Objectifs:
A) Dans le billet critique, quelle phrase est rapportée comme entendue « à de nombreuses reprises » ?
B) Poursuivez le billet critique après sa dernière phrase, dans le même registre polémique.

Extrait source:
Ils avaient de l’or entre les mains et ils en ont fait de la merde…

Un histoire plurielle conjuguée au présent, qui bouscule les certitudes et vieilles rengaines du roman national, qui met en récit la diversité d’une France travaillée par des strates multiples et hétérogènes, oh que c’est fort, que ca envoie du rêve. C’est le turfu, vous ne comprenez pas. Une histoire au présent qui fait cohabiter des beautés non intimidantes et des anachronismes joyeux, une histoire qui repeuple, enrichit et réenchante l’énergie de l’actuel, voila, il paraît que c’est le portrait fidèle de cette France mondialisée vouée à un universalisme latéral, qui prend en compte la diversité des points de vue, qui ne se place pas en position de surplomb et qui ne cherche pas à exercer de prise sur les corps… Produire des imaginaires sociaux puissants et indociles, renverser la carte postale, laisser entrevoir l’étrange familiarité du lointain, vous ne comprenez pas à quel point c’est beau, c’est grand, c’est moderne.

Ils savent manipuler l’art du concept et de l’hermétisme nos braves universitaires byzantins. Supercherie, escroquerie, machine qui tourne à vide, imposture qui se dissimule, labyrinthe conceptuel qui sert à méduser... J’ai entendu à de nombreuses reprises : « Mais il faut de la culture pour comprendre cette scène ». Pastiche, citation, c’est un fourre tout ou on accumule référence et clin d’œil sans aucune unité organique ou logique. On veut représenter la violence sanglante de la révolution française, ces zones d’ombres, ne pas faire comme le bicentenaire, c’est mal compris par la moitié du pays. On a l’intention d’imprégner dans nos rétines une réactualisation du Festin des Dieux, on dirait un mauvais désamorçage de polémique. On veut faire un lien entre triangle amoureux et trouple, on ne voit pas vraiment la logique du lien. L’éloge de ce qui ne figure pas sur la toile, l’explication séparée de la toile, le discours sur ce qu’il faut penser de la toile, on sur-intellectualise ce qui est tapageur et sans grâce pour nous faire passer la pilule de saynètes qui ont raté leur coup.

Lignes de données:
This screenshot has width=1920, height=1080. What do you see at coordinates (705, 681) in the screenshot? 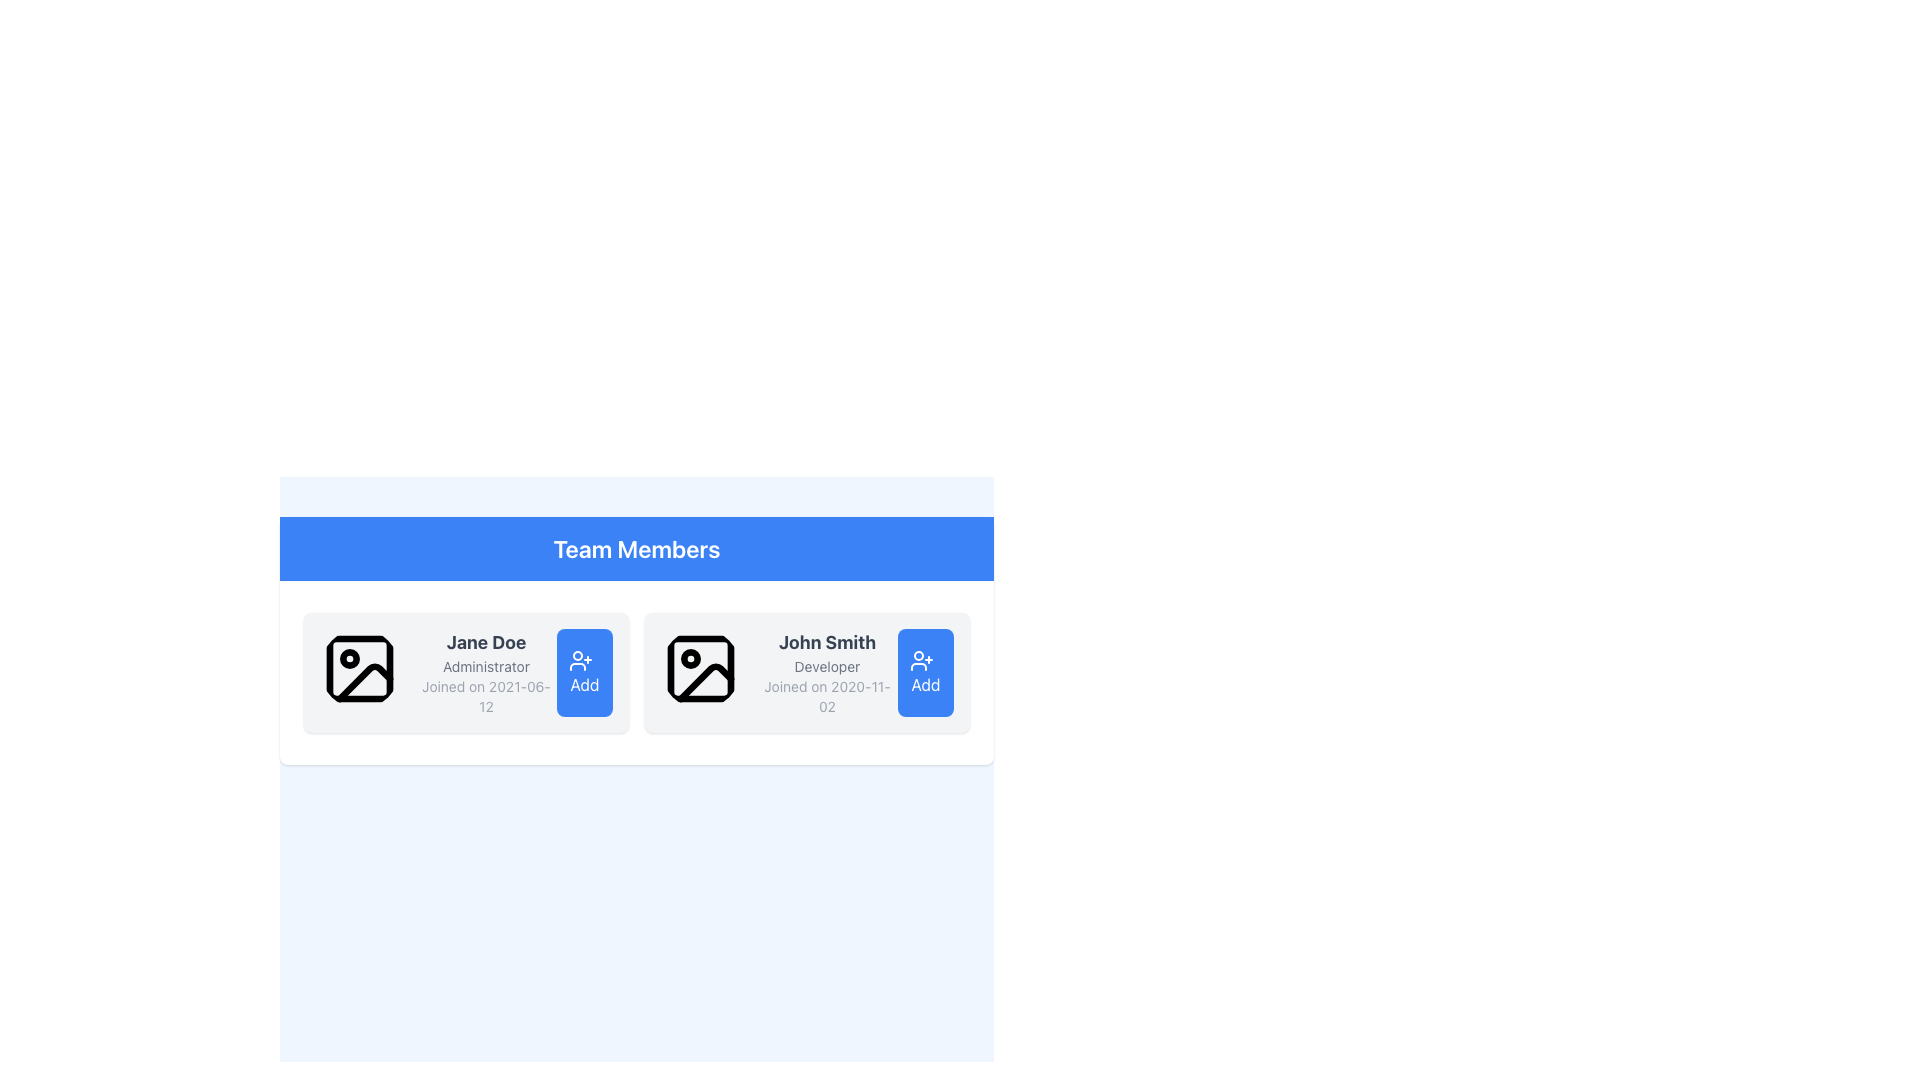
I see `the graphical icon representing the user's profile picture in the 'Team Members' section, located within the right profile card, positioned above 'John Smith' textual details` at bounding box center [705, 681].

Réponses par tâche:
A) « Mais il faut de la culture pour comprendre cette scène ».

B)
C’est une culture pour des hommes nerveux, agité, qui ont le désir maladif d’être abruti esthétiquement. Figé, hors d’haleine, pale, on peine à respirer devant la surcharge baroque. On a le regard voilé par des émanations supra-sensibles. C’est un art pour des modernes fatigués du travail. C’est également un art sans attache dans l’espace ou le temps. Pas clair, flou, imprécis, les pensées sont confuses, à peine formées. C’est long. Il n’y a pas d’unité, d’équilibre. La profusion règne en maître. C’est un assemblage bariolé sans choix ni sélection, une exposition universelle intempestive, un carnaval cosmopolite constant de divinité, mœurs et art. Les personnages sont des pures abstractions. Le lyrisme est trop exalté. On force le ton pour la caméra. Synchronicité, Liberté, Égalité, Fraternité, Sportivité, Festivité, Unie dans la Diversité, Obscurité (du changement climatique), Solidarité, Solennité, Éternité, ce sont douze tableaux sans queue ni tête qui virevoltent dans tous les sens afin de nous hurler dans le crane qu’ils existent. Déjanté, survolté, à 100 % et avec le sourire en plus, les Mutins de Panurge et les gloucocrate se sont enfin adressés au monde et ils en sont fiers.

La mission civilisatrice est encore la malgré la profusion lexicale et conceptuelle novatrice. Il s’agit d’éduquer les barbares à la modernité. Ils veulent vraiment nous la refourguer à n’importe quel prix leur France Black Blanc Beur inclusive, tolérante, créolisée, métissé, queer, féministe, anti-raciste, lgbtqbi+, post-nationale, ouverte au monde de demain… Devenir l’Amérique en moins bien, voila l’idéal de ces trois ou quatre arrondissements parisiens qui se parlent dans un miroir. C’est une classe qui se parle à elle même, frustrée de ne pas avoir de passeport californien et que notre pays ne forme pas la cinquante et unième étoile du drapeau américain. Ils ont pris la plus belle ville du monde en otage pour offrir un peu de nostalgie (Lady Gaga, Céline Dion…), un peu d’américanité (Aya Nakamura, Yseult…), un peu d’animation style boite de nuit ou Disneyland Paris… et puis c’est tout. C’est à se demander s’ils ont voulu plaire au monde ou à un infime réseau médiatique et universitaire occidentaliste.

Ca parle vaguement de mon pays, d’un pays en panne d’imaginaire et de grand mythe mobilisateur. Voué à s’archipelliser, à se fondre dans une Europe fédérale et régionaliste, il y a des flashs, des néons, des lasers, de la pyrotechnie, des bouquets d’artifices pour fêter tout ca… La Start-up Nation est en marche et gare aux gaulois réfractaires. RimK, le Barde de la loose côtoie Aya Nakamura, la Sirène de l’auto tune, il ne manquait plus que Jul, SCH, Wejden, Lacrim, Linaz, Lacrim, Naps et El Matador pour offrir un tableau complet de la France d’après. L’ambiance rave est censé nous donner un peu de peps. On peut enfin tous communier comme des sauterelles, tél allumé et venant le griffer le ciel, sous un bain de sonorité geignarde et urticante.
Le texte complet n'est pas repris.